Joseph, S., Vingill, S., Jahn, O., Fledrich, R., Werner, H. B., Katona, I., et al. (2019). Myelinating glia-specific deletion of Fbxo7 in mice triggers axonal degeneration in the central nervous system together with peripheral neuropathy. The Journal of Neuroscience, 39(28), 5606-5626. doi:10.1523/JNEUROSCI.3094-18.2019.


Cite as: https://hdl.handle.net/21.11116/0000-0003-AED0-E
Abstract
Myelination of axons facilitates the rapid propagation of electrical signals and the long-term integrity of axons. The ubiquitin-proteasome system is essential for proper protein homeostasis, which is particularly crucial for interactions of postmitotic cells. In our study, we examined how the E3 ubiquitin ligase FBXO7-SCF (SKP1, Cul1, F-box protein) expressed in myelinating cells affects the axon-myelin unit. Deletion of Fbxo7 in oligodendrocytes and Schwann cells in mice using the Cnp1-Cre driver line led to motor impairment due to hindlimb paresis. It did not result in apoptosis of myelinating cells, nor did it affect the proper myelination of axons or lead to demyelination. It however triggered axonal degeneration in the CNS and resulted in the severe degeneration of axons in the PNS, inducing a full-blown neuropathy.

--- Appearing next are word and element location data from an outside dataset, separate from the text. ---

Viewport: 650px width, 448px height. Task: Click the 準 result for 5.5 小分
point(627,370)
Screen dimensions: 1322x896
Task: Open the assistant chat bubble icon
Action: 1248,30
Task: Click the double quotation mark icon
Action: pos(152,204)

Both the CNS and PNS displayed inflammation, while the PNS was also characterized by fibrosis, massive infiltration of macrophages, and edema. Tamoxifen-induced deletion of Fbxo7, after myelination using the Plp1-CreERT2 line, led to a small number of degenerated axons and hence a very mild peripheral neuropathy. Interestingly, loss of Fbxo7 also resulted in reduced proteasome activity in Schwann cells but not in cerebellar granule neurons, indicating a specific sensitivity of the former cell type. Together, our results demonstrate an essential role for FBXO7 in myelinating cells to support associated axons, which is fundamental to the proper developmental establishment and the long-term integrity of the axon-myelin unit.